← Back to team overview

fuel-dev team mailing list archive

Re: Stop deployment concerns

 

+ fuel-dev

We had a meeting on the topic yesterday. Research shows the following.

It would be great to be able to stop deployment at any moment, and then
continue with the redeployment only failed nodes. However:

   - If network configuration is changed - environment will not be
   operational after deployment
      - user may change net CIDRs, and without an additional functionality
      in Fuel it is not currently possible to reconfigure OpenStack (replace
      network information in OpenStack database)
   - If some settings are changed - the same
      - such as passwords, etc. - for example, controllers are already
      deployed, and computes will get new information

So, we have come to the decision that resetting of the whole environment is
essential at the moment. We expect the following workflow:

   1. If it becomes obvious that the deployment will not finish with the
   success, user goes to Actions tab and clicks on "Reset Environment" button.
   2. Environment changes the status to "Resetting"
   3. All settings on env become unlocked, and user is allowed to change
   anything. Settings stay the same as when user clicked "Deploy"
   4. Resetting of environment implies rebooting all the nodes to boostrap
   state. When it is done, status of env is changed to "New", and "Deploy"
   button becomes active.
   5. When user is done with re-configuration, he clicks "Deploy". Fuel
   should use same IP addresses / hostnames as at the time of initial
   deployment, if no changes are made to networking.

Thanks,


On Wed, Nov 20, 2013 at 7:14 PM, Mike Scherbakov
<mscherbakov@xxxxxxxxxxxx>wrote:

> + Evgeniy, Nick
>
>
> On Wed, Nov 20, 2013 at 7:01 PM, David Easter <deaster@xxxxxxxxxxxx>wrote:
>
>> I thought about this some more last night and what about this for a
>> resolution?

* **Things to do**:
[1] From the mailing list message, extract the passage that begins at the words "2. Environment changes" and ends after "button becomes active.".
[2] List each distinct term that the mailing list message places in quotation marks.
[3] Answer these from the mailing list message:
(a) Which tab does the user open to reset the environment?
(b) Which network values does the message say a user may change?
(c) On what date and at what time did Mike Scherbakov write his message?

* **Data segment**:

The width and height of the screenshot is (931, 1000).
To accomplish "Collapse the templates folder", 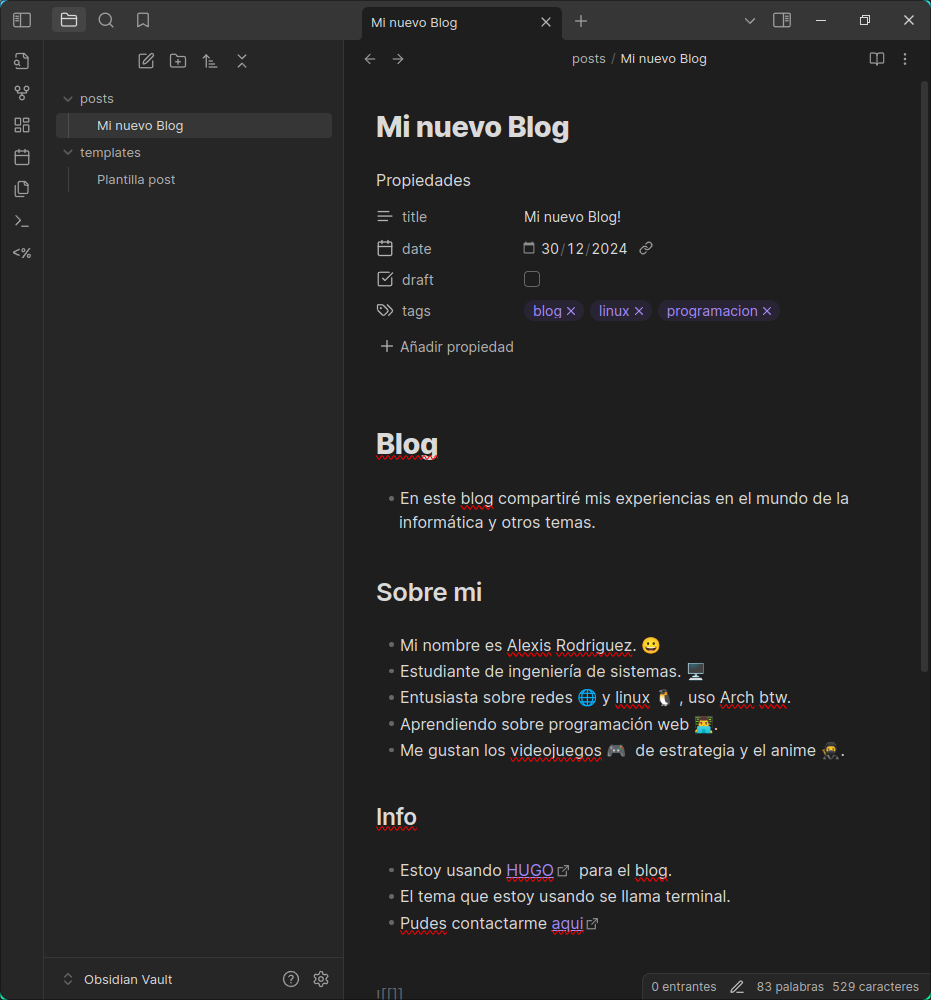I will (68, 153).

* **Solution set**:
[1]
2. Environment changes the status to "Resetting"
   3. All settings on env become unlocked, and user is allowed to change
   anything. Settings stay the same as when user clicked "Deploy"
   4. Resetting of environment implies rebooting all the nodes to boostrap
   state. When it is done, status of env is changed to "New", and "Deploy"
   button becomes active.

[2]
- Reset Environment
- Resetting
- Deploy
- New

[3]
(a) The Actions tab.
(b) The net CIDRs.
(c) Wednesday, November 20, 2013, at 7:14 PM.